*Data provided*.

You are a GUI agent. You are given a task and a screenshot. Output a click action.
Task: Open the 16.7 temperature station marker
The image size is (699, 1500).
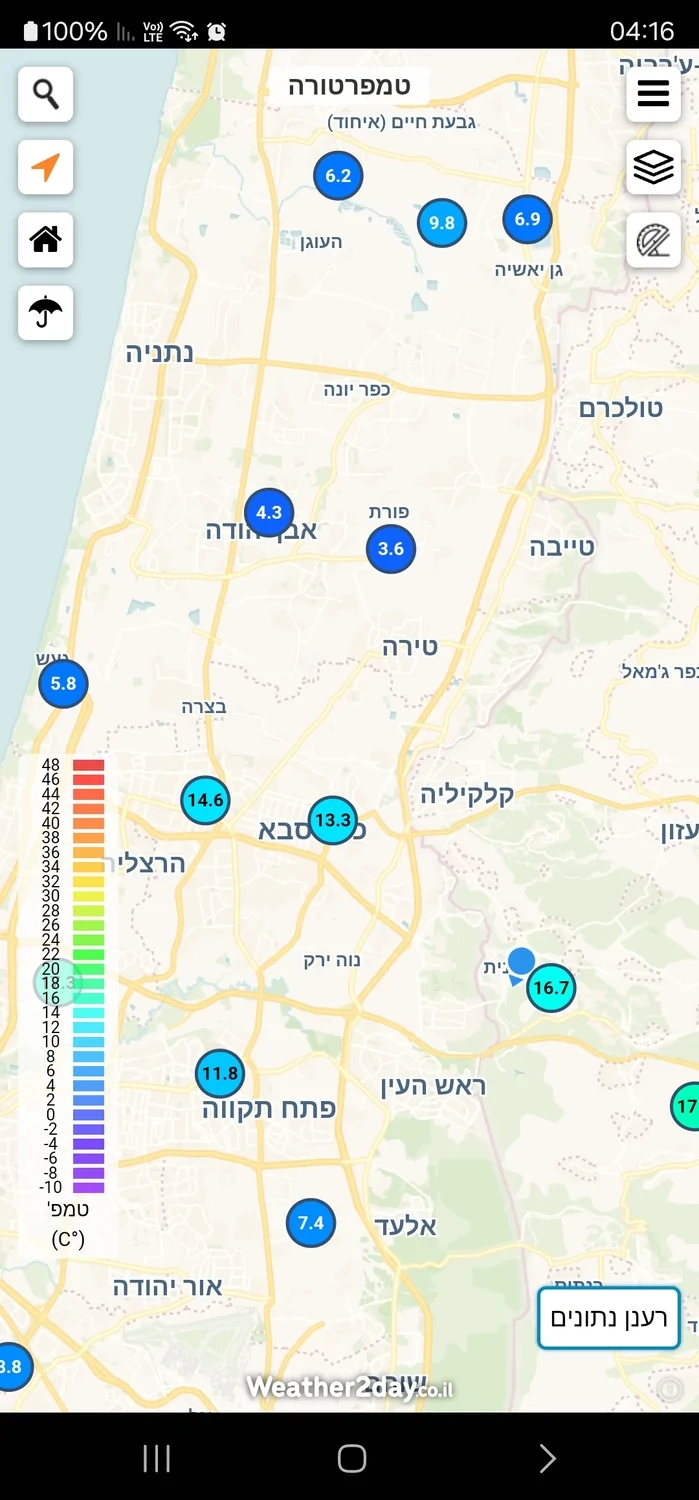point(551,988)
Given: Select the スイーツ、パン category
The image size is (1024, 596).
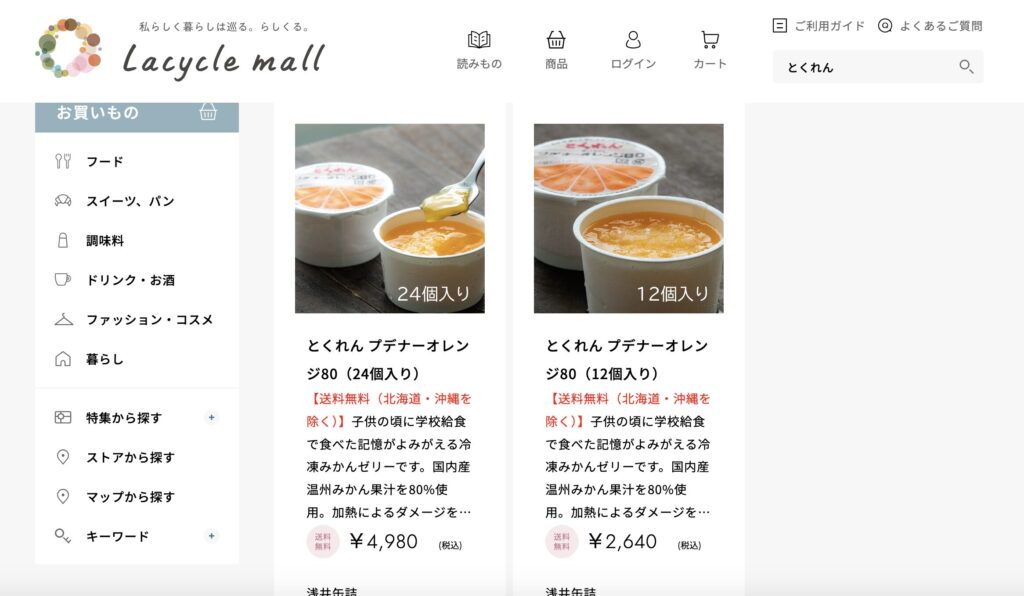Looking at the screenshot, I should [130, 201].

*Problem description*.
Render every line of the entries above as a Markdown table with the columns Row and Text, numbering the rows and skipping blank lines. Leave the pictures out.

*Correct response*.
| Row | Text |
|---|---|
| 1 | You are a GUI agent. You are given a task and a screenshot. Output a click action. |
| 2 | Task: Open the 16.7 temperature station marker |
| 3 | The image size is (699, 1500). |
| 4 | point(551,988) |
| 5 | Given: Select the スイーツ、パン category |
| 6 | The image size is (1024, 596). |
| 7 | Looking at the screenshot, I should [130, 201]. |